Homemade granola; not just for hippies.

Homemade granola is one of those things that is a world apart from anything you can buy in the store. Lightly sweetened chewy oats clustered with toasted nuts and plump dried fruit is what I’m talking about. Compare that to the over-sweet, pale clumps with a taste slightly reminiscent of the box they were packed in, and you’ll never go back.

Layer it with a good (read: not nonfat) plain yogurt and fresh fruit, and you’ve got a breakfast that will have you dancing out of bed and into the kitchen when your alarm goes off. Okay, maybe that’s a lofty promise. But I do promise it will be way more exciting than cheerios.
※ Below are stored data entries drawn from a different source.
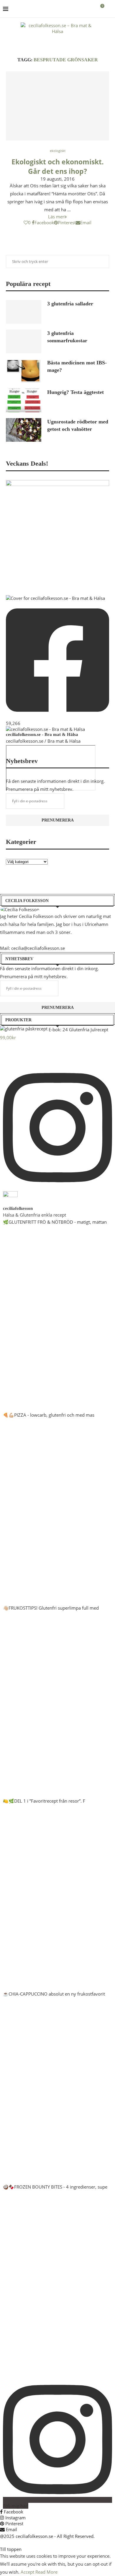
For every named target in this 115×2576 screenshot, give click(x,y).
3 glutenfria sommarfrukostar (67, 336)
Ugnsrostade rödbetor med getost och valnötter (77, 425)
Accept (27, 2572)
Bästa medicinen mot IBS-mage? (77, 366)
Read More (46, 2572)
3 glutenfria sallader (70, 304)
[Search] (109, 8)
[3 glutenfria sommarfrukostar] (23, 341)
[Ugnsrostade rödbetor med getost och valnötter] (23, 430)
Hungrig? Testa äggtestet (75, 392)
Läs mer (56, 217)
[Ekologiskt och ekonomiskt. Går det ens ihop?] (57, 105)
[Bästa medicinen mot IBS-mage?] (23, 371)
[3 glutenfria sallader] (23, 312)
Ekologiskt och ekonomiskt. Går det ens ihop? (58, 166)
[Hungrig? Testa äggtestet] (23, 400)
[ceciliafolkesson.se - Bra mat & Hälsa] (45, 729)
It’s a great weekend project. Not that it can’t be done on a weeknight. See, the best part about homemade granola (besides eating it) is, it really only takes about 5 minutes of hands-on time. Toss the oats and nuts together with a syrup made of melted butter, sugar and honey. Spread on a baking sheet. Put in a low-heat oven and give it a shake every 15 minutes or so. That’s it.

In theory, homemade granola will keep for a couple weeks. In theory. I have never experienced it lasting that long.

Because it gets eaten. Er… I don’t think I had to clarify that.

Another thing about making homemade granola that makes it so much fun? You don’t really have to follow the recipe. You can swap the brown sugar for maple syrup, swap the cashews for pistachios, swap the cherries for dried cranberries, blueberries, or raisins… you see, it really is a fantastic opportunity to just go wild in the kitchen. WILD.

I’m in a funny mood today. Not har har, knee-slapper funny. Just… odd. I think it is the weather. I like to blame the weather for lots of things. It is convenient. Bad hair day? The weather. Bad mood day? The weather. I just bumped your fancy car while parallel parking? The weather…

But SERIOUSLY, people. If you are in a place where Summer is gracing you with its presence, please let me know – I have a suitcase half-packed and I am ready to move at a moment’s notice with the materialization of a good suggestion. Soooo….. suggestions?

Meanwhile, since summer is evading us, we can at least bring summer to our tastebuds. Open mouth, insert Magnum bar. Silky vanilla bean ice cream enrobed in a thick layer of (GOOD!) Belgian chocolate, either white, dark, or milk. Or, if you are feeling particularly decadent, there is also the option of two layers of chocolate, with gooey caramel in between…

Be still my beating heart.

Yes, they are paying me (in ice cream, partly – om nom nom) to help them launch the world-renowned Magnum ice cream bars in Canada.

But that doesn’t mean I wouldn’t be going nuts over them anyway.

And really, I really want a Foodess reader to win the crazy amazing prize, so if you haven’t submitted a video, get your cute bum on that task, stat! There are only 39 entries so far… and SOMEBODY has got to win… and it can’t be me… but it CAN be you… and you like me… so you could take me with you on the $50,000 Holt Renfrew shopping spree and/or the $50,000 luxury vacations… right?

You should think on that. And to think clearly you need to have eaten breakfast. Enter homemade granola…

Homemade Granola

  • 2 cups large flake oats

  • 1 cup sweetened flaked coconut

  • 1 cup raw almonds

  • 1 cup raw cashews

  • 1/3 cup butter

  • 1/3 cup brown sugar

  • 2 tbsp honey

  • 1 tsp cinnamon

  • 1/2 tsp salt

  • 1/2 cup dried apricots, chopped

  • 1/2 cup dried cherries

1. Preheat oven to 325 degrees. In a large bowl, combine oats, almonds, coconut, and cashews. Set aside.

2. Heat butter in the microwave for 1-2 minutes, until melted. Stir in brown sugar, honey, cinnamon and salt. Pour the butter mixture over oat mixture and stir well to combine. Spread granola in an even layer on a large baking sheet.

3. Bake for 25-30 minutes until golden brown, stirring every 10?15 minutes. Cool completely on baking sheet for clumpy granola. Transfer to a large bowl, gently breaking up large chunks, and stir in apricots and cherries. Store in an airtight container at room temperature for up to 2 weeks.